Das Wakhan Tal ist sowohl von der Landschaft, als auch von der Bevölkerung sehr unterschiedlich. Es erscheint sehr grün und dank den vielen Baum-Alleen und dem heissen Klima haben wir das Gefühl am Meer angekommen zu sein. Tatsächlich liegt es aber noch auf 3000m. Im hohen Pamir oben leben noch viele Kirgisen, hier im Wakhan Tal sind es aber nur noch ismailitische Tadjiken, oder Pamiri, wie sie sich nennen. Sie haben ihre eigene Sprache und reden teilweise sogar von Dorf zu Dorf unterschiedlich.

Trau den Kanadiern nicht!
Schon am ersten Tag im Wakhan Tal unten stellen wir fest, dass die Kanadier uns wirklich etwas zweifelhafte Informationen gegeben hatten. Uns begrüsst der gleiche, starke Wind, den wir schon oben zwischen Murgab und Alichur hatten.
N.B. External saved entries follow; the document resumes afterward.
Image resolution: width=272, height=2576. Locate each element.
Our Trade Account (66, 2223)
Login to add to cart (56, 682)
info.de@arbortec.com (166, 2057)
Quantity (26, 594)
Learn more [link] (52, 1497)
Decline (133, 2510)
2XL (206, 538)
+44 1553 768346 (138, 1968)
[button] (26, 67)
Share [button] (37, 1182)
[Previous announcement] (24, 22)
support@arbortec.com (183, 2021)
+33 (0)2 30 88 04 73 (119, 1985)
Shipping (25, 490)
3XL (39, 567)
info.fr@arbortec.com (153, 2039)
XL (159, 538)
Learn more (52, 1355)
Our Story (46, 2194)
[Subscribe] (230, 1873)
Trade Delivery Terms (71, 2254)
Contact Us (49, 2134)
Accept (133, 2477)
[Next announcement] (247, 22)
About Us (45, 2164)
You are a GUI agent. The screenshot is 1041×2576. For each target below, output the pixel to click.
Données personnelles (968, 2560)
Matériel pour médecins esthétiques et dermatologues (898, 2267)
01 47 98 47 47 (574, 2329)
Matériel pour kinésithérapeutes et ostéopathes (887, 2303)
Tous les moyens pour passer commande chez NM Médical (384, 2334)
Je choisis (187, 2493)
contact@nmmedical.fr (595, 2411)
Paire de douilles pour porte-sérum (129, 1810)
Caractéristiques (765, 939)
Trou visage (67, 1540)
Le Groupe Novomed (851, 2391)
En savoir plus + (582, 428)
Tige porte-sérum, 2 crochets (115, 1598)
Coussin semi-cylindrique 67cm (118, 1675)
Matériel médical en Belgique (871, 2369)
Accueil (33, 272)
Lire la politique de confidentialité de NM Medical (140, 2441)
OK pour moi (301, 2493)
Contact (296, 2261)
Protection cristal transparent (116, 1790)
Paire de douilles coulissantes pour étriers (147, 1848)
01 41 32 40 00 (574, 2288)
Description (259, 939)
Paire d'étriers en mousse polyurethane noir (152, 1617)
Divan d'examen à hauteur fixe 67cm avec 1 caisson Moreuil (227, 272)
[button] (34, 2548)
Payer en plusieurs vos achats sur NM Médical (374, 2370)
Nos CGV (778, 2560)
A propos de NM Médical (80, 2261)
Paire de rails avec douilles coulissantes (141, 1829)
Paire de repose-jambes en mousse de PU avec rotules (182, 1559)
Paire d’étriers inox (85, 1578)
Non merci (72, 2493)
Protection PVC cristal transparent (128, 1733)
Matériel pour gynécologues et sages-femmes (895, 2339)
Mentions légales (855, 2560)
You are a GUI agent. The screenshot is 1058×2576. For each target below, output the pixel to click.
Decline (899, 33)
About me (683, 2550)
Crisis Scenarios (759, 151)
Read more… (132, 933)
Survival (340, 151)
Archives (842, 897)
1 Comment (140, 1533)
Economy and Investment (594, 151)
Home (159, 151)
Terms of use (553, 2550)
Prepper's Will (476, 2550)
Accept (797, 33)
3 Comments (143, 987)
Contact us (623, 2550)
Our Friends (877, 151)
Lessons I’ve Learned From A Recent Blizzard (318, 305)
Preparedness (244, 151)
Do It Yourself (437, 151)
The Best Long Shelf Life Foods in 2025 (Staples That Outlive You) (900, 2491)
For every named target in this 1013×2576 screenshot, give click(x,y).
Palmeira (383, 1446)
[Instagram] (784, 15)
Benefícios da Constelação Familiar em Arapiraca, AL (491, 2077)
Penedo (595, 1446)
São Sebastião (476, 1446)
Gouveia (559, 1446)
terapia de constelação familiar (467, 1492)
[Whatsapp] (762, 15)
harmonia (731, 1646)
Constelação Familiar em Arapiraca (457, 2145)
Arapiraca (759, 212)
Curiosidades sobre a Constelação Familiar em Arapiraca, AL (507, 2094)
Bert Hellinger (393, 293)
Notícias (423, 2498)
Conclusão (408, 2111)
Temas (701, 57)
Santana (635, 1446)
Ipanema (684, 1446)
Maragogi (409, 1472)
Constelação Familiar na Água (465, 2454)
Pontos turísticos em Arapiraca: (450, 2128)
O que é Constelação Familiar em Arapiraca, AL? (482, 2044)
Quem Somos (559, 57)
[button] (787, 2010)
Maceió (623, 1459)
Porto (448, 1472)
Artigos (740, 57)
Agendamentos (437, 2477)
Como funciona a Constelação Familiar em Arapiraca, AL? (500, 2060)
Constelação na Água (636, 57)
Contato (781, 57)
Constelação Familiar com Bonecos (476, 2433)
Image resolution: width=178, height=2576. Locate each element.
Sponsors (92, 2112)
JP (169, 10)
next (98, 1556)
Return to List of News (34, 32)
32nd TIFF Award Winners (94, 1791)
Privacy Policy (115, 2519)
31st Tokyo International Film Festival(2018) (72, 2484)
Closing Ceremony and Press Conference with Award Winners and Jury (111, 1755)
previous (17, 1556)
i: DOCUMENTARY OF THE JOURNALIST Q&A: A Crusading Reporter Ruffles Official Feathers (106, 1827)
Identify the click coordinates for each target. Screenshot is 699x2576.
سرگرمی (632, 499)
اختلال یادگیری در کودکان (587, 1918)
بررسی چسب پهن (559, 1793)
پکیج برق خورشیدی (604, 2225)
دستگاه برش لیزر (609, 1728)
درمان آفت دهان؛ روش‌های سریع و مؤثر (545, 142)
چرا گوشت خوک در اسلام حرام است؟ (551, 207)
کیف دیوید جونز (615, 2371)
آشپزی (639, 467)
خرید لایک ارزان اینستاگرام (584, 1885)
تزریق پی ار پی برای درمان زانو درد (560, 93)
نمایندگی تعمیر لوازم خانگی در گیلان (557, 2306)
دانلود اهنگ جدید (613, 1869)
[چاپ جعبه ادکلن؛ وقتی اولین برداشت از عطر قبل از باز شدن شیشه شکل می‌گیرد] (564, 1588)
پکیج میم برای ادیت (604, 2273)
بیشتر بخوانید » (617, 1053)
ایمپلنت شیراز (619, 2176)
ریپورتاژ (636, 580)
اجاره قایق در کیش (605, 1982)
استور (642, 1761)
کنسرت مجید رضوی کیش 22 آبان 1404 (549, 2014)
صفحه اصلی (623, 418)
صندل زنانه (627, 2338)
Wir mutmassten, dass Fahrradfahrer, die uns entgegenkommen den Wind nicht bemerken, weil sie ihn im Rücken haben??
Auch die Strasse..... ging einfach gleich schlecht weiter wie bisher. Dank dem Umstand, dass das Wakhan Tal sehr bevölkert ist, fiel uns das Radeln aber etwas leichter und es war abwechslungsreicher. Die Bewohner vom Tal hatten viel Freude an uns und bewiesen Gastfreundschaft. Täglich riefen sie uns zu: "Choy, choy!!" – wir waren zum Teetrinken eingeladen...
 Ausblick in den Afghanischen Wakhan-Korridor
 Ein anderer schöner Ausblick aufs andere Land. Auch hier folgen wir einem Grenzfluss.
 Oft werden wir unterwegs aufgefortert ein Foto zu machen. Wie zum Beispiel von diesen zwei Tadjikinnen...
 ...oder diesem Vodka-liebenden Hirten...
 In Yamchun sind wir zum Tee, Znacht und Übernachtung eingeladen...
 Die fröhliche Gastgeberfamilie.
 Typische Deckenkonstruktion eines Pamir-Hauses.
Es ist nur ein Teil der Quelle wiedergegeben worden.